Melinda Cooper

Personal information
- Nickname: La Maravilla
- Born: March 6, 1985 (age 41) Las Vegas, Nevada, USA
- Height: 159 cm (5 ft 3 in)
- Weight: Super-bantamweight; Flyweight;

Boxing career
- Stance: Orthodox

Boxing record
- Total fights: 26
- Wins: 24
- Win by KO: 11
- Losses: 2

= Melinda Cooper =

American boxer (born 1985)

Melinda "La Maravilla" Cooper (born 6 March 1985) is an American former professional boxer who held the WIBA and IBA flyweight titles and challenged for the IBF super-bantamweight championship during her 12-year career.
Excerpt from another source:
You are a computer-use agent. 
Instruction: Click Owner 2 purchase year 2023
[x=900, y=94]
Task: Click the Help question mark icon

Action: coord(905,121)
She is a member of the International Women's Boxing Hall of Fame.

==Early life and amateur career==
Cooper started boxing in 1996, after meeting trainer James Pena at the Nevada Partners gym in Las Vegas.

As an amateur, Cooper had a 37–2 record and competed in numerous national championships including winning the 2001 Women's National Golden Gloves in the 125lb junior division.

==Professional career==
Cooper began her professional boxing career at the age of 17 on 23 March 2002, in Las Vegas, Nevada, winning a four-round unanimous decision over Annalisa Middleton. At the time, she made history by becoming the first female boxer under the age of 18 to be licensed in the state of Nevada.
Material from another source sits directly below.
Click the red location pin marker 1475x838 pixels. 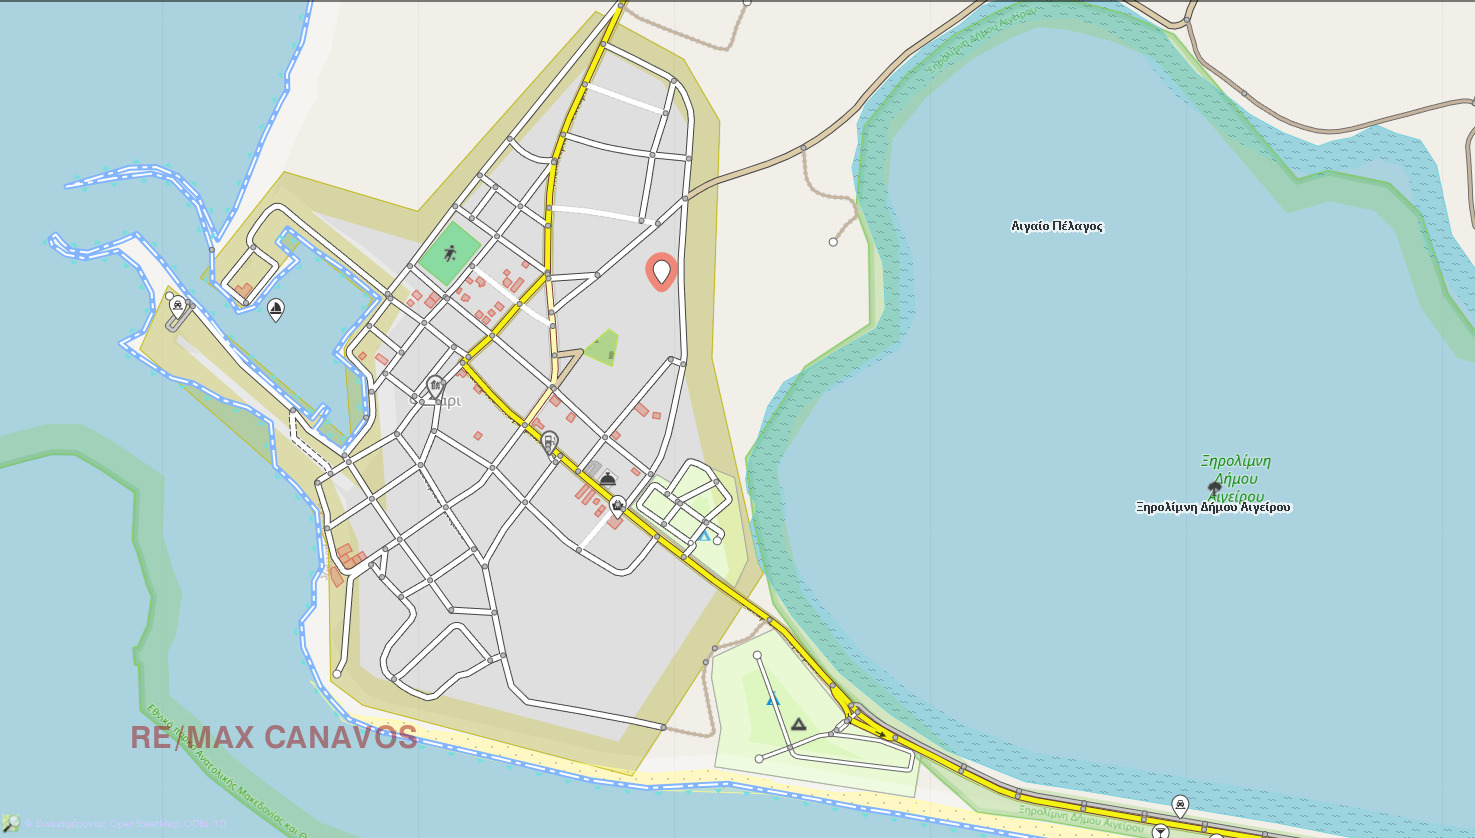661,271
On 14 January 2005, in her 14th pro-fight and aged 19, she claimed the WIBA and IBA flyweight titles thanks to a ninth round stoppage win over Anissa Zamarron at Agua Caliente Casino in Rancho Mirage, California.

Having won her first 21 bouts, 11 by stoppage, Cooper fought Ada Vélez for the vacant IBF super-bantamweight title at the National Stadium in San José, Costa Rica, on 31 March 2011, losing by split decision with two of the ringside judges scoring the contest 96-94 for her opponent while the third had it in her favour by the same tally. A rematch on 20 November 2011 saw Vélez retain her title by majority decision. One judge scored the fight a 95–95 draw but was overruled by the other two who scored it 98-92 and 97-93 respectively for Vélez.

Cooper had her final fight on 5 November 2014, defeating Zenny Sotomayor via unanimous decision in Tijuana, Mexico.

She was inducted into the International Women's Boxing Hall of Fame in 2020.

==Media==
Cooper appeared in television series Necessary Roughness on the USA Network in 2011 doing fight scenes for actress Alyssa Diaz. She has also been featured in magazines including Girls' Life, Teen and World Boxing.

==After boxing==
Cooper retired from professional boxing in 2014 and became a police officer in Las Vegas in 2017.